Selected excerpt —
=== Begin Enclosure ===
IAPT’s Flagship The PHQ-9 Hits An Iceberg

the PHQ-9, IAPT’s sole determinant of depression. identifies two and a half times as many people as depressed compared to the ‘gold standard’ diagnostic interview the SCID,  see Levis et al (2020) in this months issue of the Journal of Clinical Epidemiology .  This makes for garbage assessment (GA), the same measure is used by the service to measure outcome, garbage outcome (GO).  In the computer world  the mnemonic GIGO is used to denote, that if you put garbage into a computer you get garbage out. For mental health clinicians there should be a new addition to the lectionary GAGO. But who is answerable for flagship IAPT (Improving Access to Psychological Treatments) racing towards the iceberg? who is going to pick up the survivors? 

Levis et al (2020) comment that the PHQ-9 results are rather like a positive mammogram test for breast cancer, the result would give a grossly inflated view of the prevalence of breast cancer. They argue that that the PHQ-9 results only have any validity in the context of a standardised diagnostic interview. IAPT has never used such an interview, its’ claim for a 50% recovery rate is outrageous.

Interestingly the Journal paper found that there was no cut off score on the  PHQ-9 that meaningfully differentiated those in need of treatment from those who did not. Yet IAPT uses the cut off score of greater than 10 to denote a ‘case’, with an implicit treatment requirement.  Those scoring greater than 10 could be suffering from almost anything, adjustment disorder, a specific phobia, binge eating disorder etc or simply cheesed off with their debility following say the development of sepsis after an operation and ongoing impairment.
=== End Enclosure ===
Supplied information —
=== Begin Enclosure ===
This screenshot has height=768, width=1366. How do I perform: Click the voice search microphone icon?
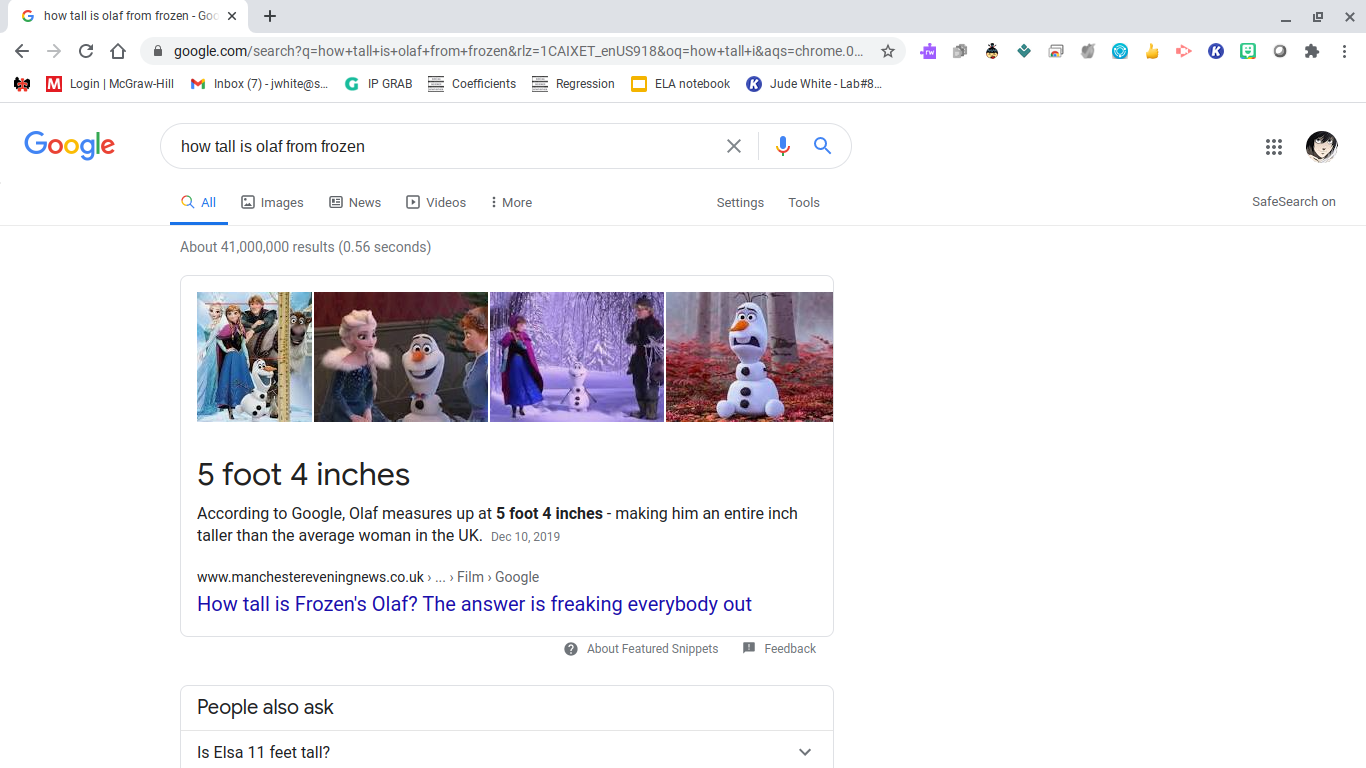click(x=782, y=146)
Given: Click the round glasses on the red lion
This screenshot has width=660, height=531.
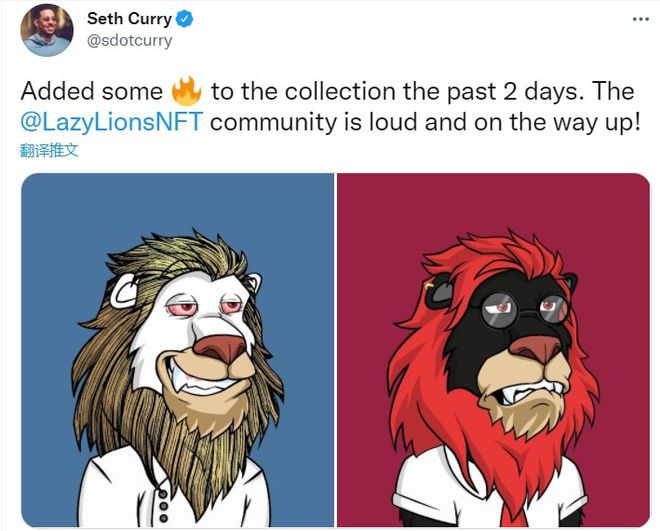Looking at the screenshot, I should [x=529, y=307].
=== End Enclosure ===
=== Begin Enclosure ===
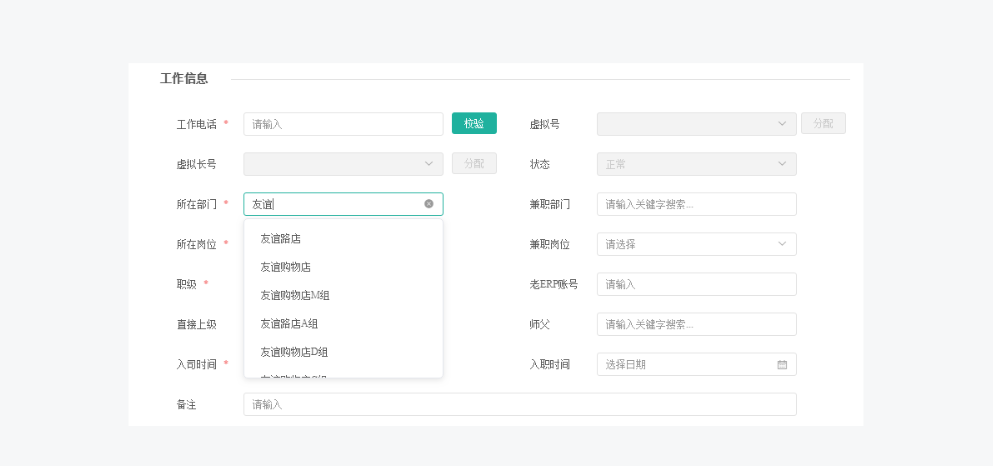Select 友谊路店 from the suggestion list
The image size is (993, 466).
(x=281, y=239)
=== End Enclosure ===
Apply what you read —
a – Return the part of the PHQ-9 article that begins at the words "IAPT’s Flagship The" and stops after the words "up the survivors?".
b – Translate this sentence from the PHQ-9 article into Spanish: "Yet IAPT uses the cut off score of greater than 10 to denote a ‘case’, with an implicit treatment requirement."
c – Please extend the PHQ-9 article onward from its final sentence.
The entries come from a separate source.

Task responses —
a –
IAPT’s Flagship The PHQ-9 Hits An Iceberg

the PHQ-9, IAPT’s sole determinant of depression. identifies two and a half times as many people as depressed compared to the ‘gold standard’ diagnostic interview the SCID,  see Levis et al (2020) in this months issue of the Journal of Clinical Epidemiology .  This makes for garbage assessment (GA), the same measure is used by the service to measure outcome, garbage outcome (GO).  In the computer world  the mnemonic GIGO is used to denote, that if you put garbage into a computer you get garbage out. For mental health clinicians there should be a new addition to the lectionary GAGO. But who is answerable for flagship IAPT (Improving Access to Psychological Treatments) racing towards the iceberg? who is going to pick up the survivors?

b – Sin embargo, IAPT utiliza la puntuación de corte de más de 10 para designar un «caso», con una necesidad implícita de tratamiento.

c –
Ironically the fault with the PHQ-9 may lie in its’ origins. It was validated not against an acknowledged reference standard, such as the SCID, but against the PRIME MD, Kroenke et al (2001) J GEN INTERN MED 16:606-613 which asks in interview form exactly the same questions as on the PHQ-9. This contravenes one of the STARD, [Cohen et al (2016) doi:10.1136/bmjopen-2016- 012799 ] requirements to judge the diagnostic accuracy of a test, in that the reference standard must contain much more detailed information (e.g about levels of functional impairment) than that contained in the index test.   

The development of the PHQ-9 and the PRIME-MD were both funded by Pfizer Pharmaceuticals. The over identification of cases of depression is clearly in the interests of a pharmaceutical company. Clinicians also welcome with open arms anything that appears to reduce the assessment burden. Their employers, such as IAPT can rejoice that this surrogate  for reliable diagnosis, shows a reducing score with time [regression to the mean – Gilbody et al. (2015) looked at how GP patients with a PHQ-9 score of greater than 10 fare with usual treatment, over a four-month period; their mean PHQ-9 score reduced from 16 to 9],  which they can publicly misattribute to the benefits of therapy, and can convince the more naive of their clinicians that they are making a real world difference. IAPT continues in its’ bubble, shared with the supposed UK lead organisation for cognitive behaviour therapy, the British Association for Cognitive and Behaviour Therapy (BABCP).